Prog

HAKEN

Who says sequels are never as good as the originals? The UK prog kings pick up from where 2018’s Vector left off – and serve up a modern masterpiec­e in the process.

- Words: Philip Wilding Illustrati­on: Mark Leary

It was mathematic­ian ET Bell who said that time makes fools of us all, though history will surely judge Haken’s appositely titled sixth album as being so on the money it’s uncanny. Virus was written on their last tour and will no doubt be best enjoyed in lockdown. And while Prog doesn’t wish seclusion on anyone, it’s probably best you digest the latest Haken album while consumed by concentrat­ion; there’s a lot to take in.

Never backwards in coming forwards creatively, Haken have changed lanes almost at will before coming to fruition with 2013’s dizzying The Mountain. That they chose to follow that with the playful electronic­a on the 80s tinged Affinity album three years later says as much about their self-confidence as it does their desire not to be boxed in.

In 2018 they released Vector and redefined what Haken were again: a dense mix of classic and contempora­ry nods to prog’s florid history and now, with an album mostly written and recorded on tour in support of Devin Townsend across Europe and North America, they’ve rewritten their story again. Simply put: this is Haken’s best record yet. Much like their former touring partner, Haken have redefined their own musical parameters by refusing to have any.

“Since releasing The Mountain,” drummer Ray Hearne says of this record, “one question has been asked of us time and time again: ‘Who is the Cockroach King?”. Which seems a curious question at best, but for those that missed it, Cockroach King was one of the standout tracks on The Mountain. Lyrical and complex, with some lovely vocal interplay, think pastoral folk prog with booster rockets and you’re close.

That reference to The Mountain isn’t the only callback here. It soon becomes clear just how closely entwined Virus is with the previous Vector album. Where Vector focused on a catatonic, institutio­nalised patient in the 1950s, Virus moves the story along a full 20 years, haunting the now empty corridors of the Mountview Institutio­n run to wrack and ruin. There’s no describing the breadth of the storytelli­ng on display, or the farreachin­g arc Virus describes. You simply need to make space when you’re making music on this scale.

Opener Prosthetic, which, we’re assured, bridges the gap between this album and its predecesso­r, places the virus in sharp relief, detailing its crushing effects – biological, psychologi­cal, technologi­cal, and that’s just plucking three from the (infected) air – in a scintillat­ing six minutes of sheer brute force. Don’t be fooled, Virus travels from the ridiculous (sounding) to the sublime, and touches on most of the spectrum in-between, but they open with an intensity that would make Pantera stop and stare.
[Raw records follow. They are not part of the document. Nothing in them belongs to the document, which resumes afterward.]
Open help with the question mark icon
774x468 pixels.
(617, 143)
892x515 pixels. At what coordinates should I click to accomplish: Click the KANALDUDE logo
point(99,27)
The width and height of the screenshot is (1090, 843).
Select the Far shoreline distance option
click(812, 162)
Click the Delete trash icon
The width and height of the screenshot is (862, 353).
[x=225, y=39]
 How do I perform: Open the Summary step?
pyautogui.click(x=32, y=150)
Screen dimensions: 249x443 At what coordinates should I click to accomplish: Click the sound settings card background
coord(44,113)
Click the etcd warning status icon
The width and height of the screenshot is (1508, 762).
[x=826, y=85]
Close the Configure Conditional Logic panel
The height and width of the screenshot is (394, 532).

Proving that the sum is greater than its parts, Virus comes in roughly two halves, five songs leading to the five-part Messiah Complex suite. The album finally rounded off by the lilting musical footnote that is Only Stars.

Fans of The Mountain will faint away like a Victorian woman in a tight corset given the familiar musical tropes that record has revived for Messiah Complex, not least the glorious nod to Gentle Giant during Messiah Complex IV: The Sect, if Gentle Giant had hired Steve Vai to perform the guitar parts.

But we’re getting ahead of ourselves. As a great man once said, it’s the journey, not the destinatio­n and, quite simply, what a trip

Virus is. This writer wishes that Tool might have managed to write a song like Invasion to lift their underwhelm­ing Fear Inoculum album: stuttering and jagged and filled with dread, yet still soaring and full of grace.

If it weren’t for the sprawling Messiah Complex, the listener would be hard pushed to find a better track on Virus than the 10-minute

Carousel. It begins with a remote vocal before growing exponentia­lly until, as was once said of TS Eliot, it floods the frame. Even as it eddies, rises and falls, it still holds on to its structure: it’s still definable as a song. That’s quite a skill when a tune covers as much terrain as this. That they manage to dwarf even this with the magical Messiah Complex is testimony to Haken’s skill and sheer bravura. Even more so when you consider this record was written and arranged in a makeshift studio on their tourbus.

Trust Prog when we say you don’t often stumble across gold in a tour bus lounge, unless you consider old socks some kind of manna. And it’s a ceaseless kind of magic, a universe in which one can get lost time and time again as the story reveals itself across prog totems old and new. Rich and vivid in idea and execution, suffused with melody and filled with light and shade, all consuming, as it draws the listener in, shedding light on another unseen world.